= Brother Bryan =

James Alexander Bryan, known as Brother Bryan, (March 20, 1863, near Kingstree, South Carolina – January 28, 1941, in Birmingham, Alabama) was a pastor of Third Presbyterian Church in Birmingham, Alabama.

Bryan came to Birmingham while he was still studying at Princeton Theological Seminary to serve as part-time pastor of Third Presbyterian Church. After graduating in 1889, he was ordained and installed as the full-time minister on August 4. As a minister, he conducted large evangelistic and prayer gatherings with various groups across the city and region.

Bryan's biography Religion in Shoes, by Hunter Blakely

He was an outspoken supporter of civil rights and racial reconciliation in Birmingham.

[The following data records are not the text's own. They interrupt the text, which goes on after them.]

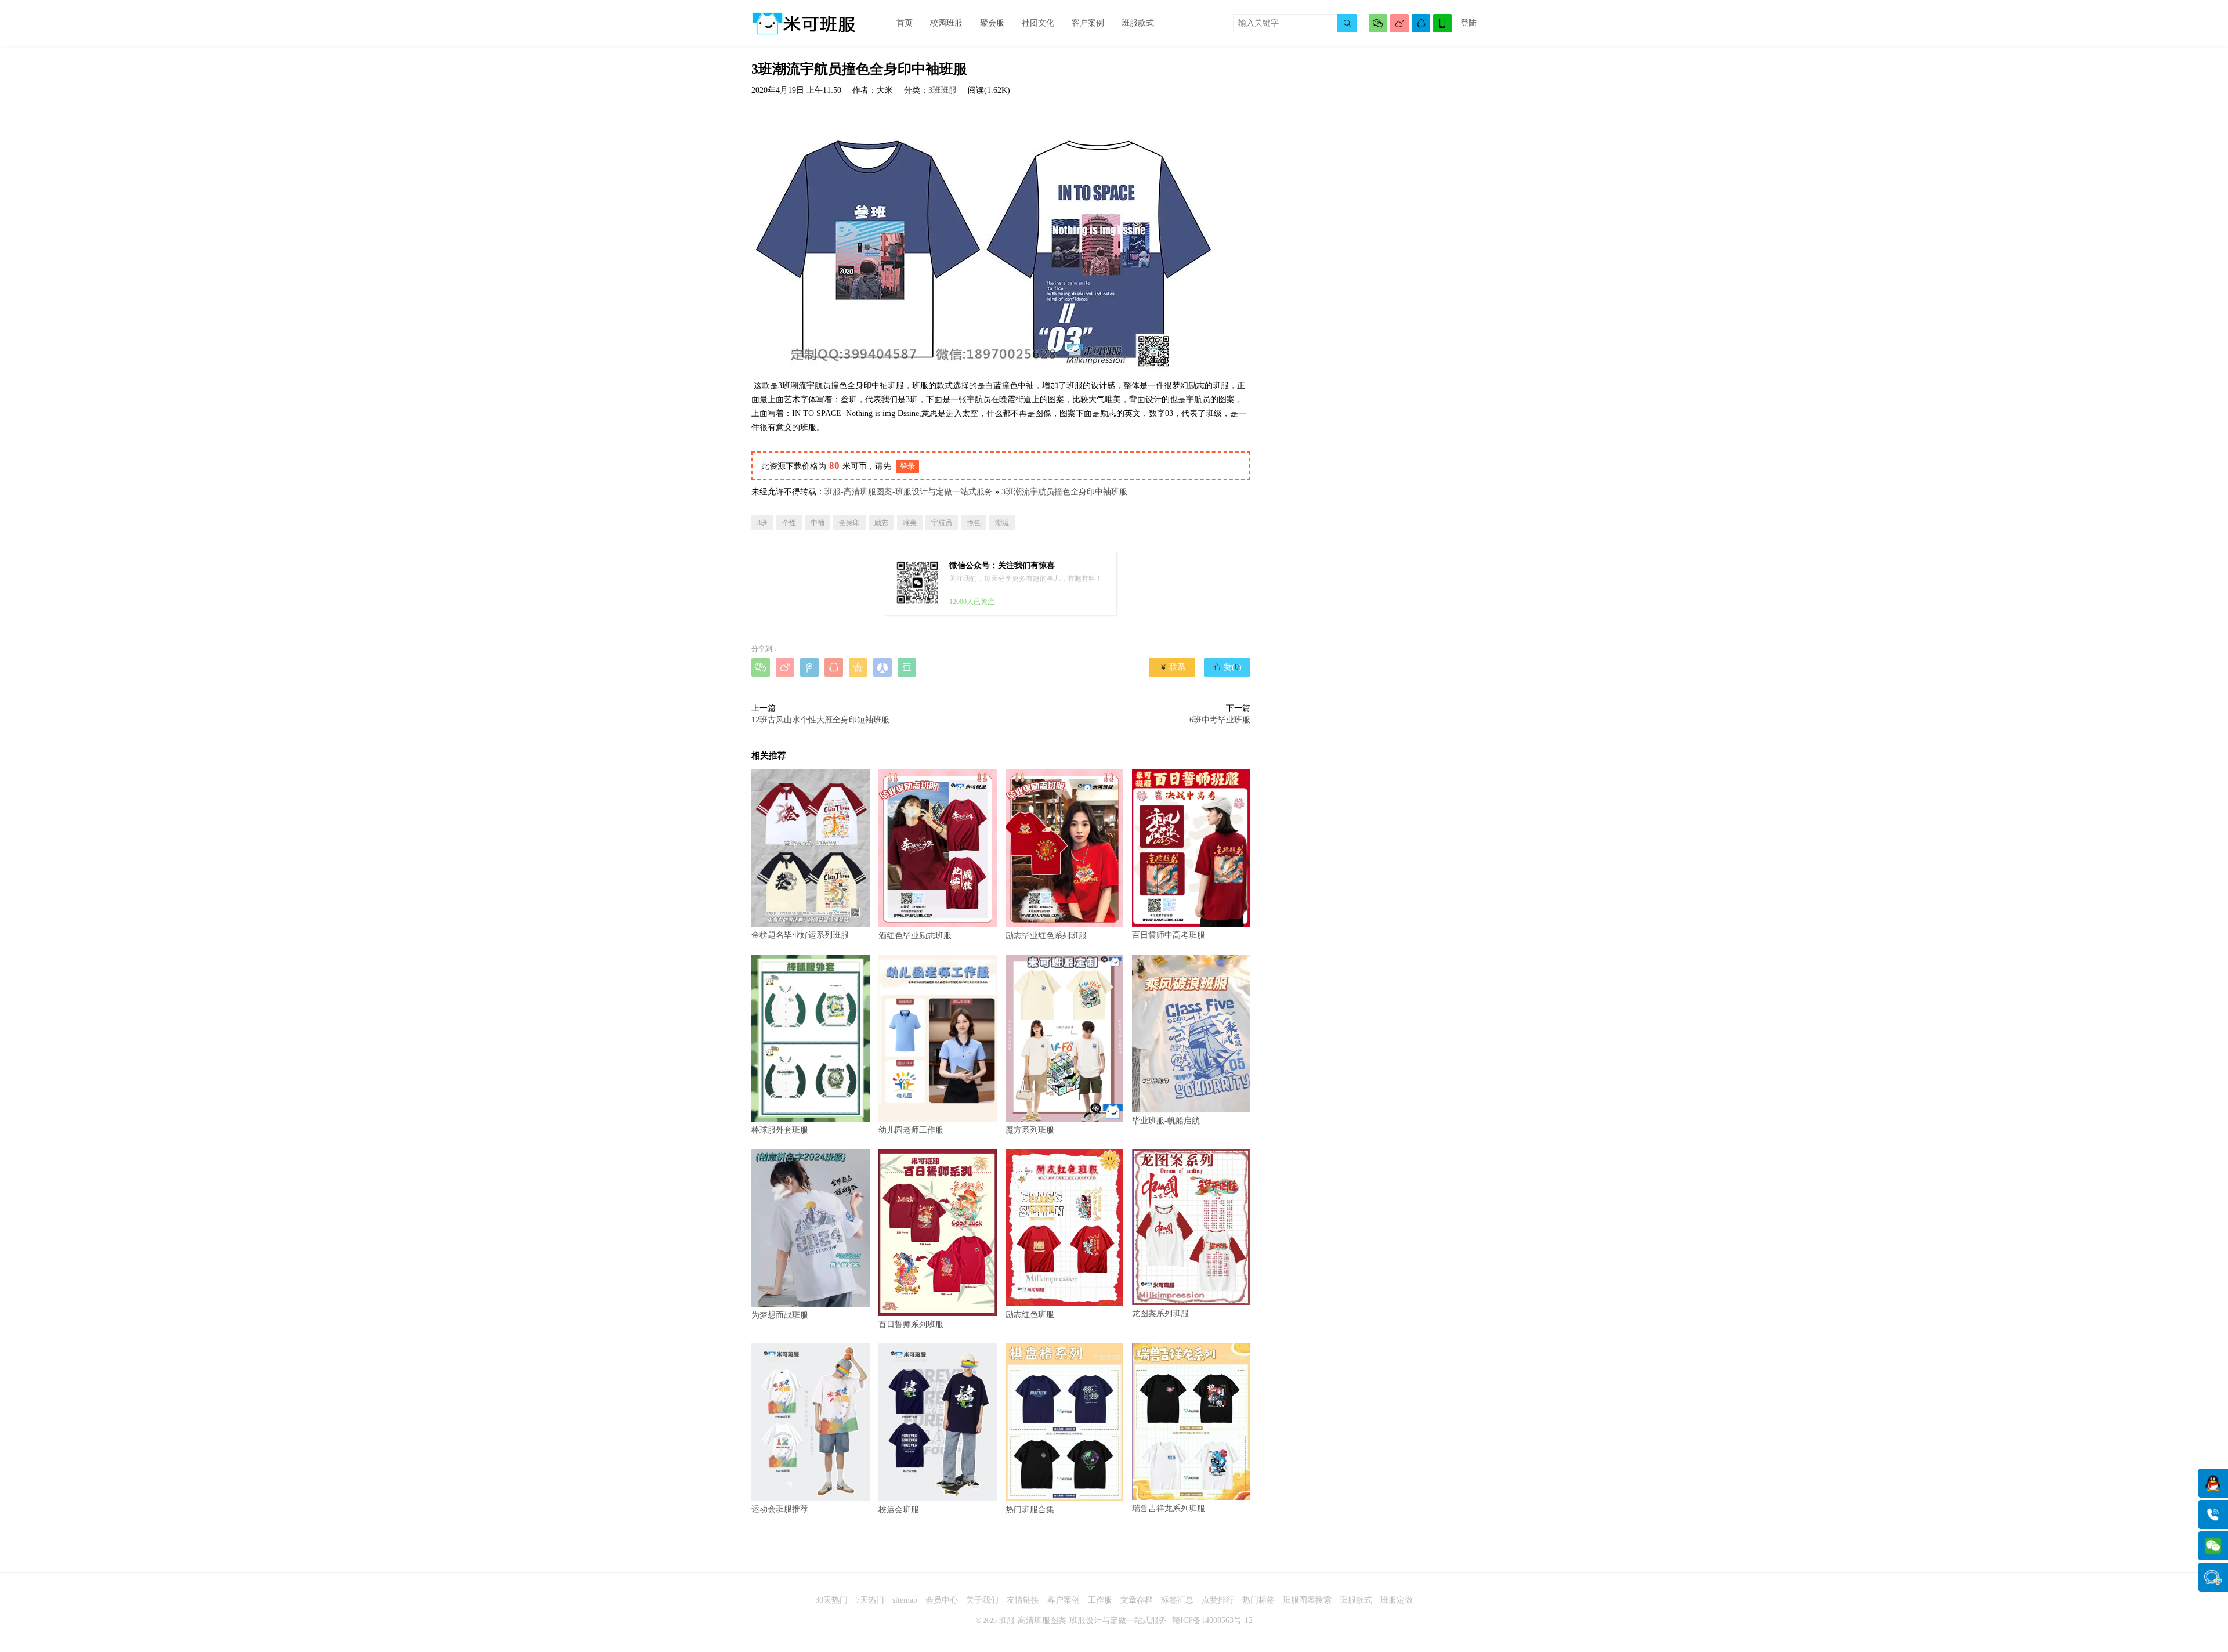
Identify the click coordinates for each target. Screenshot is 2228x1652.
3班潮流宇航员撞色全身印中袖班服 (1064, 491)
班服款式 (1138, 23)
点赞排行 (1218, 1600)
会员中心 (941, 1600)
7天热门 (870, 1600)
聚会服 (992, 23)
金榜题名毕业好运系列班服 (800, 935)
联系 (1172, 667)
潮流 (1002, 523)
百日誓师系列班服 (910, 1324)
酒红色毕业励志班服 (915, 935)
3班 (762, 523)
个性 (789, 523)
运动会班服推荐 (779, 1509)
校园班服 (946, 23)
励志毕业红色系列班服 (1046, 935)
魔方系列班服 (1030, 1130)
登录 (907, 466)
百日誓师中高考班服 (1168, 935)
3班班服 (942, 90)
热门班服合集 (1030, 1509)
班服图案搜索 (1307, 1600)
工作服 (1100, 1600)
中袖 (817, 523)
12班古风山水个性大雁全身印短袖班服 (820, 719)
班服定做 (1396, 1600)
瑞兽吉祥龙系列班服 (1168, 1508)
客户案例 (1088, 23)
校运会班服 (898, 1509)
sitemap (904, 1600)
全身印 (849, 523)
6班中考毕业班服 (1219, 719)
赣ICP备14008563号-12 (1212, 1620)
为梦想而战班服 (779, 1315)
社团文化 (1038, 23)
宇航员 (941, 523)
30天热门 (831, 1600)
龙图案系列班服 (1160, 1313)
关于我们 (982, 1600)
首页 (904, 23)
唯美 (910, 523)
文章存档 (1136, 1600)
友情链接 (1023, 1600)
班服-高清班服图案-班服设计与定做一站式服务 (908, 491)
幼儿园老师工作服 (910, 1130)
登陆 (1468, 23)
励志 (881, 523)
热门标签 (1258, 1600)
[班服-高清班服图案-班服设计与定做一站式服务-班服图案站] (803, 23)
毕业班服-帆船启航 (1166, 1120)
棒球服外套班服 (779, 1130)
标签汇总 (1177, 1600)
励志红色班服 (1030, 1314)
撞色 (974, 523)
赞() (1227, 666)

He is best remembered, however, for his tireless efforts to help the poor and homeless. It is said he would often arrive home at night without his overcoat because he had given it away to a stranger during the day. Though he was an ordained minister and honorary Doctor, he earned the title "brother" by addressing anyone he met as brother or sister. His life and ministry were recounted by author Hunter Blakely in the 1934 book Religion in Shoes.

A 1934 statue of Brother Bryan kneeling in prayer by Georges Bridges is one of Birmingham's best-known landmarks, although it has been moved several times: From Five Points South to Vulcan Park and back to Five Points South. The "Brother Bryan Mission" was founded in 1940 to continue his work with the less fortunate. The City of Birmingham renamed Magnolia Park as "Brother Bryan Park". Bryan Memorial Presbyterian church in suburban Birmingham is also named in his honor.

He was elected in 2002 to the Alabama Men's Hall of Fame.